Activity: I need an exact copy of the lines from the one containing "This screenshot has height=361, width=851." through the end of the records, without any pictures.
=== Information ===
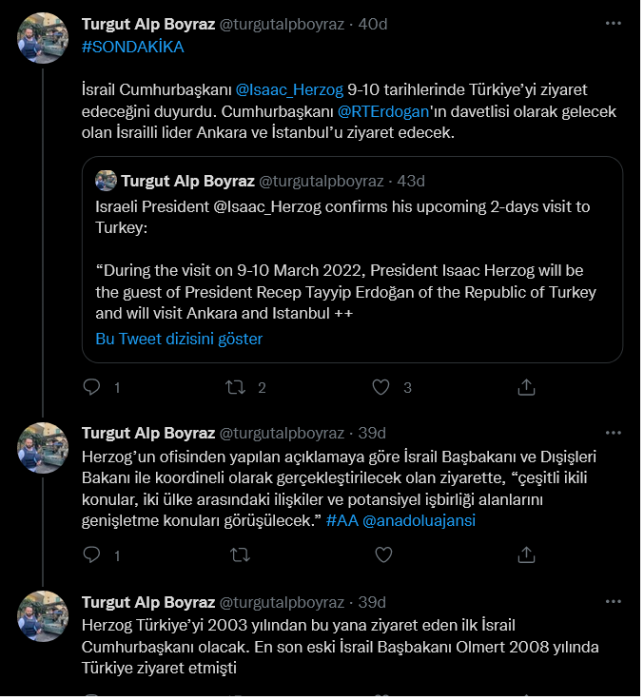The height and width of the screenshot is (700, 644).
Task: Open the #AA hashtag
Action: pos(342,521)
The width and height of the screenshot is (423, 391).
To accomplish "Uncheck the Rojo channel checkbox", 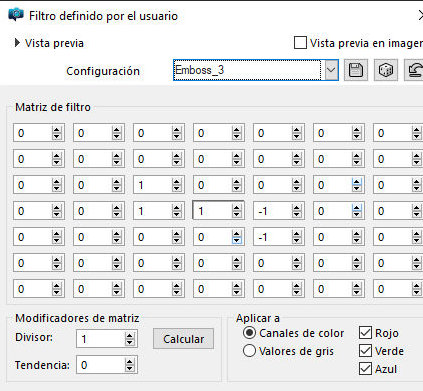I will [365, 333].
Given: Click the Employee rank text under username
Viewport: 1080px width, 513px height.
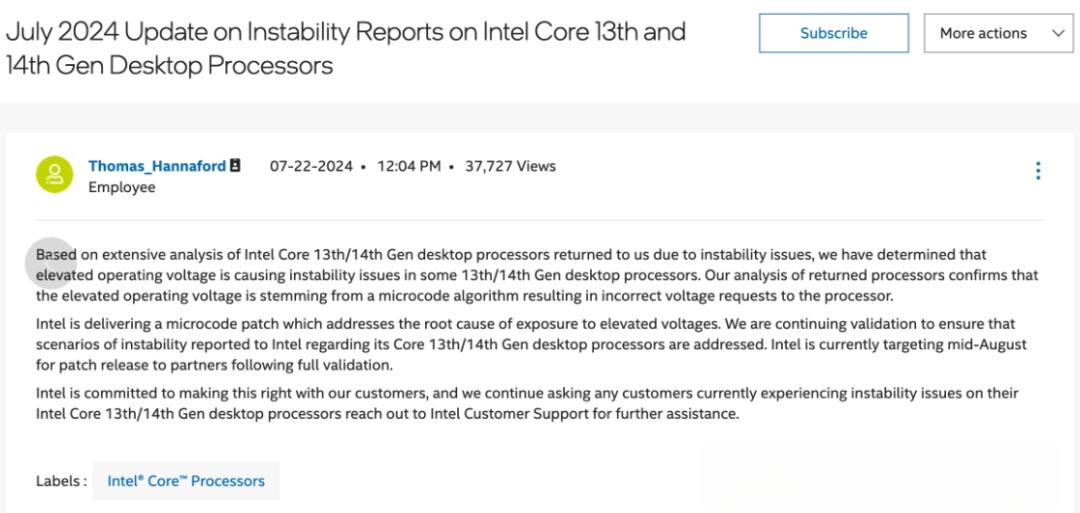Looking at the screenshot, I should [x=122, y=187].
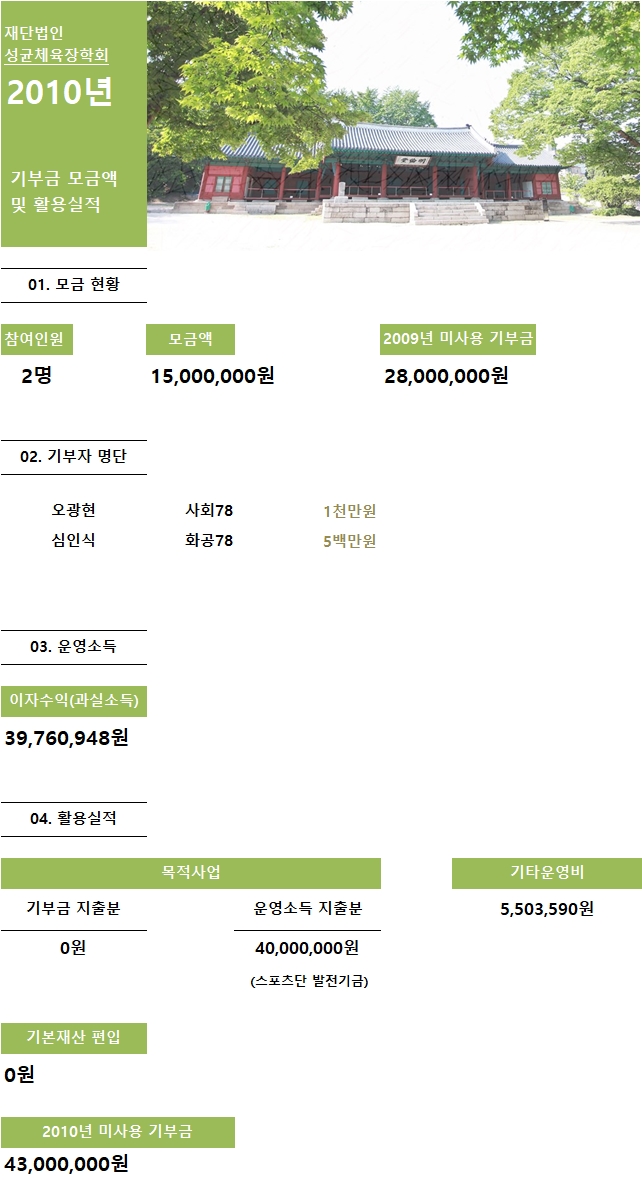This screenshot has width=642, height=1180.
Task: Click donor name 심인식
Action: [x=74, y=540]
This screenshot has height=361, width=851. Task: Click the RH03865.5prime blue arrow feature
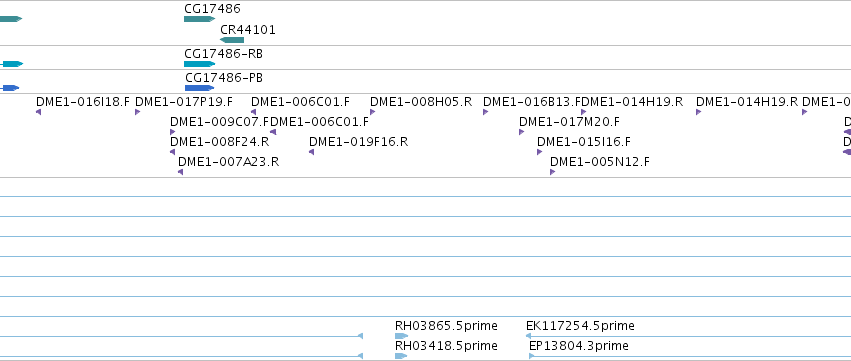click(x=402, y=336)
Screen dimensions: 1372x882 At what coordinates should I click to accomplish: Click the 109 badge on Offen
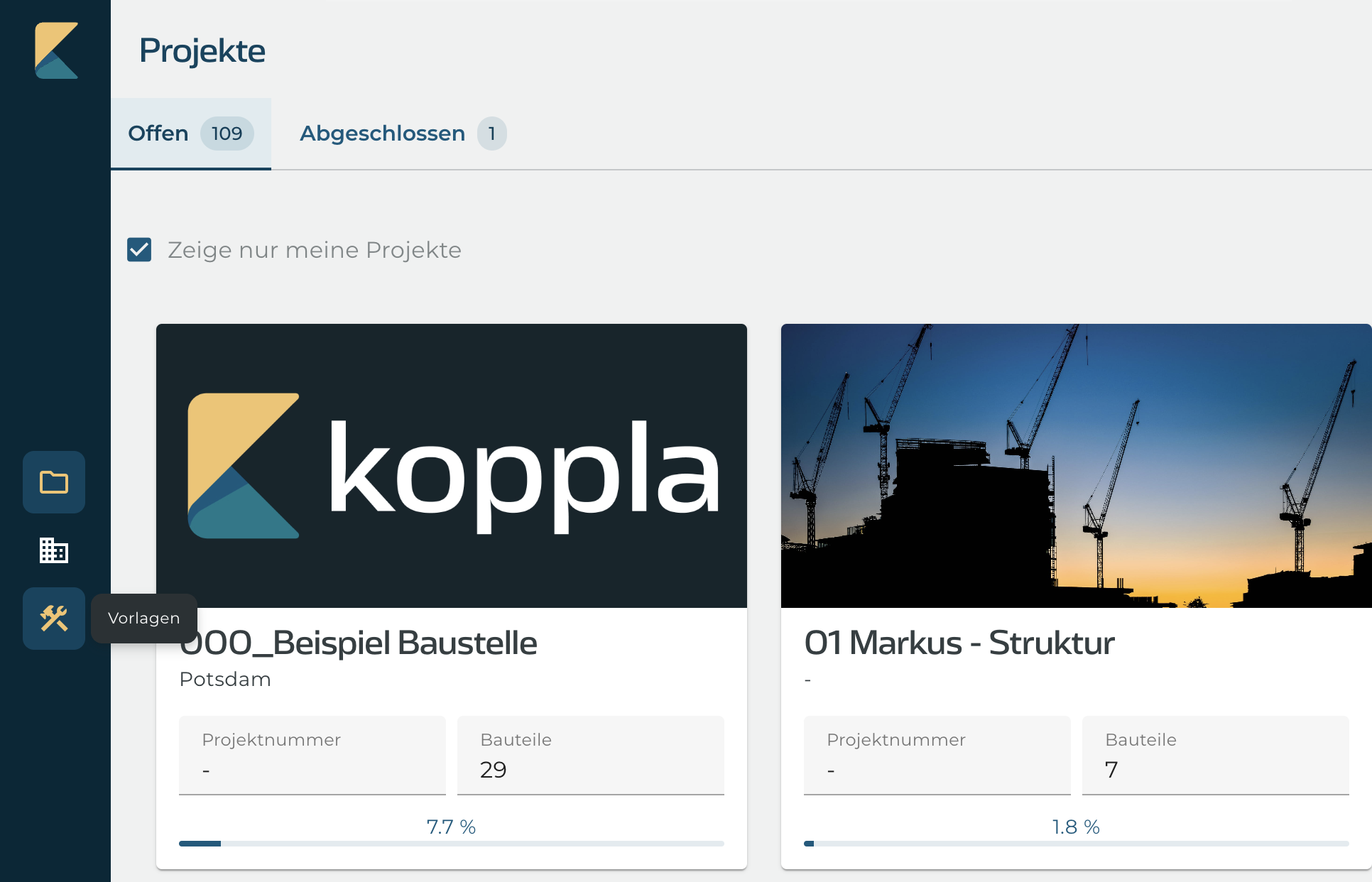(227, 134)
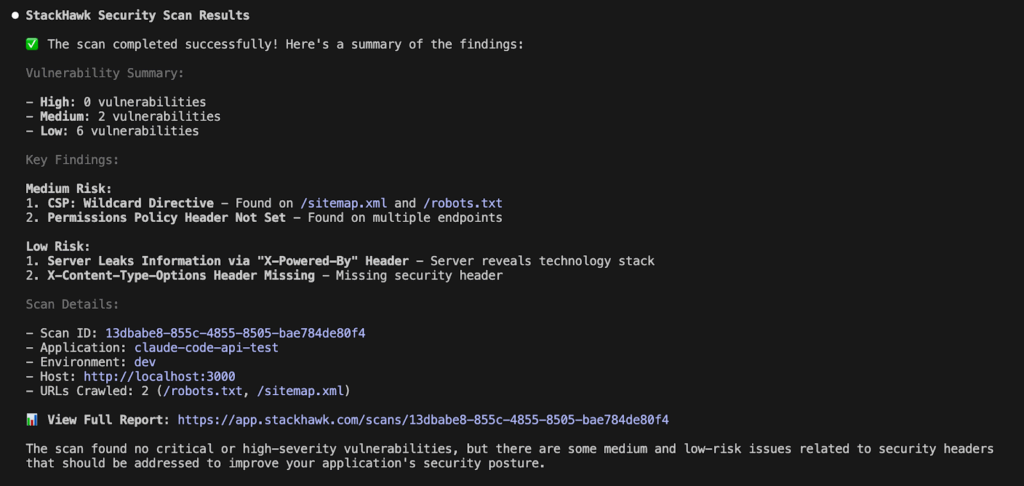Click the View Full Report label
This screenshot has width=1024, height=486.
click(109, 420)
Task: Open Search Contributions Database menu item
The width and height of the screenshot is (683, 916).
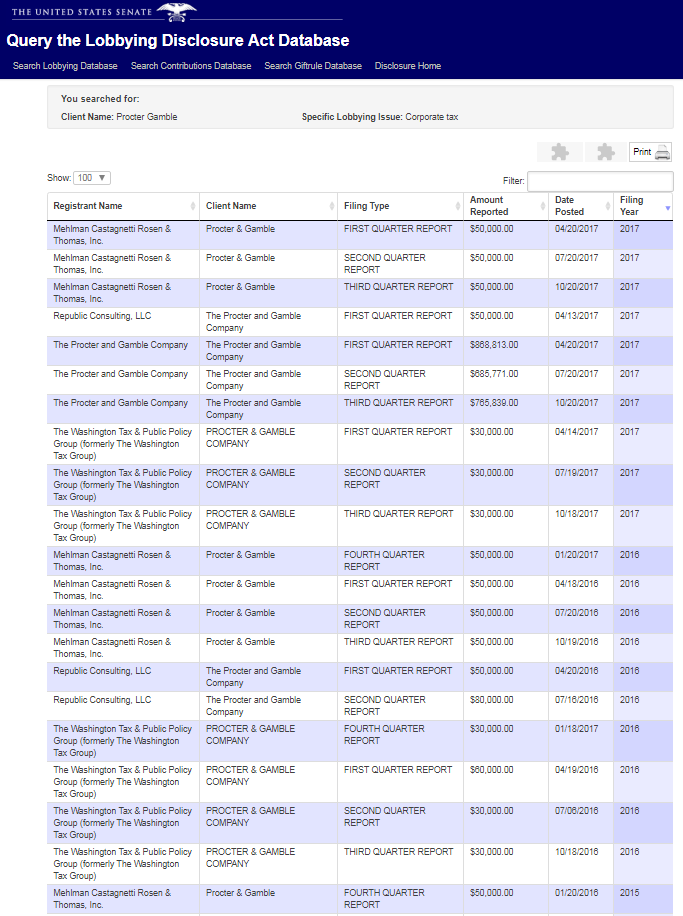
===
Finished task:
This screenshot has height=361, width=851. Task: Click the RH03865.5prime blue arrow feature
click(x=402, y=336)
Screen dimensions: 1372x882 At what coordinates should I click to accomplish: Click the 109 badge on Offen
(227, 134)
Click the View Full Report label
This screenshot has width=1024, height=486.
click(109, 420)
Task: Open Search Contributions Database menu item
The width and height of the screenshot is (683, 916).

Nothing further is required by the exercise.